Si le Rwanda est tristement connu en raison du génocide de 1994 contre les Tutsis, le Burundi, son voisin du Sud l’est beaucoup moins, alors que les deux pays ont de nombreux points communs. Ce pays, où vivent les mêmes peuples, qui a subit la colonisation de l’Allemagne et de la Belgique, tout comme le pays des milles collines, a également vécu des actes de génocides. Le début de celui de 1993 contre les Tutsis a été commémoré par certains à Toronto le 24 octobre dernier.

En 1993 ont lieu les premières élections présidentielles au suffrage universel direct du Burundi.
Melchior Ndadaye, membre du Front pour la démocratie du Burundi (FRODEBU), est élu au premier tour. Le nouveau président est un Hutu comme la majorité des membres du FRODEBU.

Il nomme comme Premier ministre une femme Tutsi, Sylvie Kinigi, du parti de l’Union pour le progrès National (UPRONA), parti à majorité Tutsi. Jusque là, malgré de lourds antécédents dans les relations entre les deux peuples, tout semble bien se passer.

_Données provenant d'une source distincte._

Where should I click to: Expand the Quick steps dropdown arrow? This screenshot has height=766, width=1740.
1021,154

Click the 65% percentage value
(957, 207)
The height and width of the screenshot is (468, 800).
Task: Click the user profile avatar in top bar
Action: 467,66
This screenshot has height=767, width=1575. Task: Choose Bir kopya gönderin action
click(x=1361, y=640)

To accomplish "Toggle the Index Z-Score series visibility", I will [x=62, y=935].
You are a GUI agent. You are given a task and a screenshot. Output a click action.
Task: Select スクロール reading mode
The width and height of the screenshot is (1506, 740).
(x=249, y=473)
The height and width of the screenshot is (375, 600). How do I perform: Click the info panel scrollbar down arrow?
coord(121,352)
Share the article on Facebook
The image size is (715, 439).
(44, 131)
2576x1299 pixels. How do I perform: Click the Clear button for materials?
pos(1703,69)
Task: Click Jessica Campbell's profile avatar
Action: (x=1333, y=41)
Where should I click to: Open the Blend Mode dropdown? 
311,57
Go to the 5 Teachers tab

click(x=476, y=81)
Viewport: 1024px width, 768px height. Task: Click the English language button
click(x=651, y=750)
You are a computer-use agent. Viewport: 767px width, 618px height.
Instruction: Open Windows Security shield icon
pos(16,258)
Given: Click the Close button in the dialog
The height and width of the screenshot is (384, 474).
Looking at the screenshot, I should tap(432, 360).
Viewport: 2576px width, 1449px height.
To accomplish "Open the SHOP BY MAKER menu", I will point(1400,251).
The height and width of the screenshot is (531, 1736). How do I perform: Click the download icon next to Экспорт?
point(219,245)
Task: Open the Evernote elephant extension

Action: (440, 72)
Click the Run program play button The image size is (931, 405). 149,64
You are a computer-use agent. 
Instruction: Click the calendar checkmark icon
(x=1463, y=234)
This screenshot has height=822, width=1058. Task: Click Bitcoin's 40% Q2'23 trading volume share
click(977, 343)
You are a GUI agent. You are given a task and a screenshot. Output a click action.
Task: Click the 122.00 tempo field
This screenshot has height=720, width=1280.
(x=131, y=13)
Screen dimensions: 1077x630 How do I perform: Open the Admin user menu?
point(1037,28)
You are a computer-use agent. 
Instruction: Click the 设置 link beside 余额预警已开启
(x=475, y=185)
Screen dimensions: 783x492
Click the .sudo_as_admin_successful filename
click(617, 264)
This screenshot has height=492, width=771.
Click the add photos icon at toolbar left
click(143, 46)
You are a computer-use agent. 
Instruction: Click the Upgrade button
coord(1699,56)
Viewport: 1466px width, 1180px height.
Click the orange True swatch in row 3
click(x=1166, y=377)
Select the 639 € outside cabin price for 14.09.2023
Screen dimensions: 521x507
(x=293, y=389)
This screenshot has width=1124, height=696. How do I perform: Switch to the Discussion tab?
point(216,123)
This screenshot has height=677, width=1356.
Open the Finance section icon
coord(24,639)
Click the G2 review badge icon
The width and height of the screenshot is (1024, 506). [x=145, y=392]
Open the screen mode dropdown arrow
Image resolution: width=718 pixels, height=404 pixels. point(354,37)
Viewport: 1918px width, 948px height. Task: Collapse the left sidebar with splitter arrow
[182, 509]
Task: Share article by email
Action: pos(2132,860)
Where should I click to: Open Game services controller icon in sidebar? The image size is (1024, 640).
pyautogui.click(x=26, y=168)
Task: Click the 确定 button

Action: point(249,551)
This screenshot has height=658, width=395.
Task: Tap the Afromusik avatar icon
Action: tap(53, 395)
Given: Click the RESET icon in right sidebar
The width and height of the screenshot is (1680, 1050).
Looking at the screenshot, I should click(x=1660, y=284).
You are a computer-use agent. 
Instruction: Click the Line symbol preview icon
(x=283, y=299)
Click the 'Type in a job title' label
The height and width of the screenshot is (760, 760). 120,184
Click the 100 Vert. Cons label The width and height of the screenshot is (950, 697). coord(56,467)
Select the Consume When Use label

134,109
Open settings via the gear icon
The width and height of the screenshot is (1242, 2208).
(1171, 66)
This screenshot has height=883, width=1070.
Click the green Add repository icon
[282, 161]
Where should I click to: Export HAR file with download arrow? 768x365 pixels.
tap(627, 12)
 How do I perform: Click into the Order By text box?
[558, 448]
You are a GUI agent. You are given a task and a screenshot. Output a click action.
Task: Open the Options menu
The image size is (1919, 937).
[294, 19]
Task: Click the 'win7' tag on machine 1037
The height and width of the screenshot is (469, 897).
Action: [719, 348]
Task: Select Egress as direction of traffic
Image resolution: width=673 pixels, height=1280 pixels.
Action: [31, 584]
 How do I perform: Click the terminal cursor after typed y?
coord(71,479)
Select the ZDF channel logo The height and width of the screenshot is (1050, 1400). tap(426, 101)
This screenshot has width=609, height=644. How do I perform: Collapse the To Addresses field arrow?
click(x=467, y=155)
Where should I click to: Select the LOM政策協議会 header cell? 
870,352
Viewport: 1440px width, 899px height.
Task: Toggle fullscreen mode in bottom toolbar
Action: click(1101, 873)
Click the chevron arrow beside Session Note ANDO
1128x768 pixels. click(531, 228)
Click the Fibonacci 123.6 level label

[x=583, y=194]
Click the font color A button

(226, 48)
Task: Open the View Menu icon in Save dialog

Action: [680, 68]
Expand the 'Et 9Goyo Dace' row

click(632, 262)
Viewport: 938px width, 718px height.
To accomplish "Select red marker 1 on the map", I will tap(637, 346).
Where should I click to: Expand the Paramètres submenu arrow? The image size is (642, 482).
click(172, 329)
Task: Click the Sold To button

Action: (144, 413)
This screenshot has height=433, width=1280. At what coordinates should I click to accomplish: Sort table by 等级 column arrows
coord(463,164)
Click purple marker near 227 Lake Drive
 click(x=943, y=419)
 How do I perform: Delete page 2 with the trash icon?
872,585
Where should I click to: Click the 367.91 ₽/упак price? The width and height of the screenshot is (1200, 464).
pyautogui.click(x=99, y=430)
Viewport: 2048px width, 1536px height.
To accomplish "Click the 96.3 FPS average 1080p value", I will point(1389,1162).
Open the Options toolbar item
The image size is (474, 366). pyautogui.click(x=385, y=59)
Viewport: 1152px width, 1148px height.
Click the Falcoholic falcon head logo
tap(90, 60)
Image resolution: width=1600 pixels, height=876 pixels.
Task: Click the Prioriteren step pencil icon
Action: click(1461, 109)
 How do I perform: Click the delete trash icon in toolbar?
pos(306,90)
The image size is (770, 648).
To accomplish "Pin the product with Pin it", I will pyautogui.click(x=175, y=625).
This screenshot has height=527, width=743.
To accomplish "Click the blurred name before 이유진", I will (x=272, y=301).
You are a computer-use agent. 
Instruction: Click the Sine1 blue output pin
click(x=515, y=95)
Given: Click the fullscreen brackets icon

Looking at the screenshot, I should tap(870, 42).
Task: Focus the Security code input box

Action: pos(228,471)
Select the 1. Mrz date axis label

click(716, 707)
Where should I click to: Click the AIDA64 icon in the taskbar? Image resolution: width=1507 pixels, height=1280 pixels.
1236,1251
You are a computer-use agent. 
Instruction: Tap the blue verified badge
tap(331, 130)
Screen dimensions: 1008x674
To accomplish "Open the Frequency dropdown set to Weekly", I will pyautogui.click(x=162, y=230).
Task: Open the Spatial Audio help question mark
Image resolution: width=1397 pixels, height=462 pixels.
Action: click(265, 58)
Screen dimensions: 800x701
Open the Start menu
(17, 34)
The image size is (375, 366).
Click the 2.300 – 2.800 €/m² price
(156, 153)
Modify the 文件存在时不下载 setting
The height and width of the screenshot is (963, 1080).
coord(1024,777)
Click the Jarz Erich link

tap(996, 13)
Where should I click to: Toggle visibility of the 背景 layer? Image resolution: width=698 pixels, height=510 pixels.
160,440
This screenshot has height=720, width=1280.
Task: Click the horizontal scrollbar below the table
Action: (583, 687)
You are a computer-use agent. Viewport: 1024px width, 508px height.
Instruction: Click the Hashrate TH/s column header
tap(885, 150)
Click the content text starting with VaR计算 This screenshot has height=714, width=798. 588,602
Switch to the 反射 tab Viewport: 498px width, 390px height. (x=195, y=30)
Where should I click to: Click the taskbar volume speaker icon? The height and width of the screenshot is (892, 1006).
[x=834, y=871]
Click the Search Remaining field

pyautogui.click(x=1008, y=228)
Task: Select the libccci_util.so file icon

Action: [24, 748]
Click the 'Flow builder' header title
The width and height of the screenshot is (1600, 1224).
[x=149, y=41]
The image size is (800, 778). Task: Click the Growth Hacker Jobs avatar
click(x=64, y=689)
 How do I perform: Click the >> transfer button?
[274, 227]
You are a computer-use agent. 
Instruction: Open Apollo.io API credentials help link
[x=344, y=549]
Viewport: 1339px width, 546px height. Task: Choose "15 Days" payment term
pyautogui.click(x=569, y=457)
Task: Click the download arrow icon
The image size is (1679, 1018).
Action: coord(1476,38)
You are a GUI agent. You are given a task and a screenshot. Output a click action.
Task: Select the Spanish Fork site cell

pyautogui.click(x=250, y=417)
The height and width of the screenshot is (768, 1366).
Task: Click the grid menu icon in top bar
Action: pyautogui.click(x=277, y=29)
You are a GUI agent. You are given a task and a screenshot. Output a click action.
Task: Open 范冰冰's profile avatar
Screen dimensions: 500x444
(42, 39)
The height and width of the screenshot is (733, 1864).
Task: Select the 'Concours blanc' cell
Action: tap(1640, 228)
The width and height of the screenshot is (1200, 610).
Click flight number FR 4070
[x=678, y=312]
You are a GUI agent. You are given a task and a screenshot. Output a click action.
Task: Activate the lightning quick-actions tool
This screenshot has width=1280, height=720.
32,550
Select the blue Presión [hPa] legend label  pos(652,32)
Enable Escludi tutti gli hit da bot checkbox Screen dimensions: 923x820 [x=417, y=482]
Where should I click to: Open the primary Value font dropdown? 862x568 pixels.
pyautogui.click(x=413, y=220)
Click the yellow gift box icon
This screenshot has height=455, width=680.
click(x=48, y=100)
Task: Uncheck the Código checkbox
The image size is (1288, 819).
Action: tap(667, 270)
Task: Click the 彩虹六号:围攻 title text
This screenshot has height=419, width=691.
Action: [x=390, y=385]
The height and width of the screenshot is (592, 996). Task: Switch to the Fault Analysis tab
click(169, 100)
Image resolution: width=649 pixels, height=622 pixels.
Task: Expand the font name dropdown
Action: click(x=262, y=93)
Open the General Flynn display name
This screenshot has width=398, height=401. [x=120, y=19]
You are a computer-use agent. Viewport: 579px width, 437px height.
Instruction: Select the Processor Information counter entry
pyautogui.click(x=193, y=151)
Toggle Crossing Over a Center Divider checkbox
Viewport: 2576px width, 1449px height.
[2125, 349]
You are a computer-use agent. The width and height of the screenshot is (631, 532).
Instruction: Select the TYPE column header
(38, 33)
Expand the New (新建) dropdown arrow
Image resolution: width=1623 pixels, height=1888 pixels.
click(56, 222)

Mais Melchior Ndadaye est assassiné un peu plus de trois mois après son investiture, ce qui va déclencher une guerre civile, lors de laquelle des milliers de Tutsis seront massacrés par des Hutus, ethnie largement majoritaire. L’armée réagira violemment et mènera une répression très dure contre les Hutus.

Antenne à Toronto

«Après les massacres, l’ONU a envoyé une commission d’enquête qui a confirmé les actes de génocide envers les Tutsis, incriminant le FRODEBU», indique Emmanuel Nkurunziza, secrétaire de l’Antenne régionale de Toronto pour l’Association de lutte contre le génocide.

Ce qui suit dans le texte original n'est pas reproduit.